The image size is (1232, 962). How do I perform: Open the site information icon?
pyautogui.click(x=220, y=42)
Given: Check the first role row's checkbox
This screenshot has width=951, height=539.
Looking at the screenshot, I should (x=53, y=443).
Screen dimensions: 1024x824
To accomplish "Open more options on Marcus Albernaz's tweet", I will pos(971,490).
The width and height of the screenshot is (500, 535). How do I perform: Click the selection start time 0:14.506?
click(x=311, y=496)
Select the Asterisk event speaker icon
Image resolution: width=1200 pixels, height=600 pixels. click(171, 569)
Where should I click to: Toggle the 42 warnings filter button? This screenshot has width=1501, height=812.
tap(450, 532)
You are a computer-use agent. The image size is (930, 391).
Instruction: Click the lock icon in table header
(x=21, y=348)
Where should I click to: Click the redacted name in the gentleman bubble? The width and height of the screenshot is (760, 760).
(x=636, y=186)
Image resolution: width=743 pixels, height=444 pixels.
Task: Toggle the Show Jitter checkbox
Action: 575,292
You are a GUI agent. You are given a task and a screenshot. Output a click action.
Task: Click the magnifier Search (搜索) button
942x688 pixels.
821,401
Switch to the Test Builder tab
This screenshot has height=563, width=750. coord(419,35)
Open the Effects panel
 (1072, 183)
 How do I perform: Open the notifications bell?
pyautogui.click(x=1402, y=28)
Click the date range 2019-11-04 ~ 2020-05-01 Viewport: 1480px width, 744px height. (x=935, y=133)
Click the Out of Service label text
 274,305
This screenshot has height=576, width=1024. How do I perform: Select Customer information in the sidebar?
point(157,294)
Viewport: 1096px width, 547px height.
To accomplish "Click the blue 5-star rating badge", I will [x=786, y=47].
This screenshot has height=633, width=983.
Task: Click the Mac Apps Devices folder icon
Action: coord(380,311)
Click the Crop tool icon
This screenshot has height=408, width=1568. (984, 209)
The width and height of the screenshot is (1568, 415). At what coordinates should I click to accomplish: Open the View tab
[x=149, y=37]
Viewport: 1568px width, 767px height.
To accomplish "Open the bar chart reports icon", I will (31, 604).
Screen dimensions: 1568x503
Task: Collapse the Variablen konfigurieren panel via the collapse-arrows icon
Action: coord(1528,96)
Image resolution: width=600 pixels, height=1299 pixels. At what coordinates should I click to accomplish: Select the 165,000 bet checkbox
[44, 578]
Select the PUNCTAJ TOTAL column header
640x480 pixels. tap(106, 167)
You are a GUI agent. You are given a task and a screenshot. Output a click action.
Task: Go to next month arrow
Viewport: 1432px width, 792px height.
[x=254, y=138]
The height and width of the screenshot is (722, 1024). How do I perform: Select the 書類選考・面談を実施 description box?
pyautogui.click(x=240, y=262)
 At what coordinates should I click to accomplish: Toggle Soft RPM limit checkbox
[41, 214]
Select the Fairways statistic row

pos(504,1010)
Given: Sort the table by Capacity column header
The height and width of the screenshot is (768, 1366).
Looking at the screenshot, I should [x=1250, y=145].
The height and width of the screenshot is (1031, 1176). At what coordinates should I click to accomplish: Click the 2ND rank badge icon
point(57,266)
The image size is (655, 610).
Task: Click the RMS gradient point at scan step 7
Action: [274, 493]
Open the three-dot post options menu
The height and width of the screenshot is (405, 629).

Aim of the task: Copy the records again, starting at the line that contains "Image resolution: width=600" and ending at the last line of the records, swapping "column header" for "column heading" and changing nothing else.

Worked solution:
Image resolution: width=600 pixels, height=1299 pixels. At what coordinates should I click to accomplish: Select the 165,000 bet checkbox
[44, 578]
Select the PUNCTAJ TOTAL column heading
640x480 pixels. tap(106, 167)
You are a GUI agent. You are given a task and a screenshot. Output a click action.
Task: Go to next month arrow
Viewport: 1432px width, 792px height.
[x=254, y=138]
The height and width of the screenshot is (722, 1024). How do I perform: Select the 書類選考・面談を実施 description box?
pyautogui.click(x=240, y=262)
 At what coordinates should I click to accomplish: Toggle Soft RPM limit checkbox
[41, 214]
Select the Fairways statistic row

pos(504,1010)
Given: Sort the table by Capacity column heading
The height and width of the screenshot is (768, 1366).
Looking at the screenshot, I should [x=1250, y=145].
The height and width of the screenshot is (1031, 1176). At what coordinates should I click to accomplish: Click the 2ND rank badge icon
point(57,266)
The image size is (655, 610).
Task: Click the RMS gradient point at scan step 7
Action: [274, 493]
Open the three-dot post options menu
The height and width of the screenshot is (405, 629).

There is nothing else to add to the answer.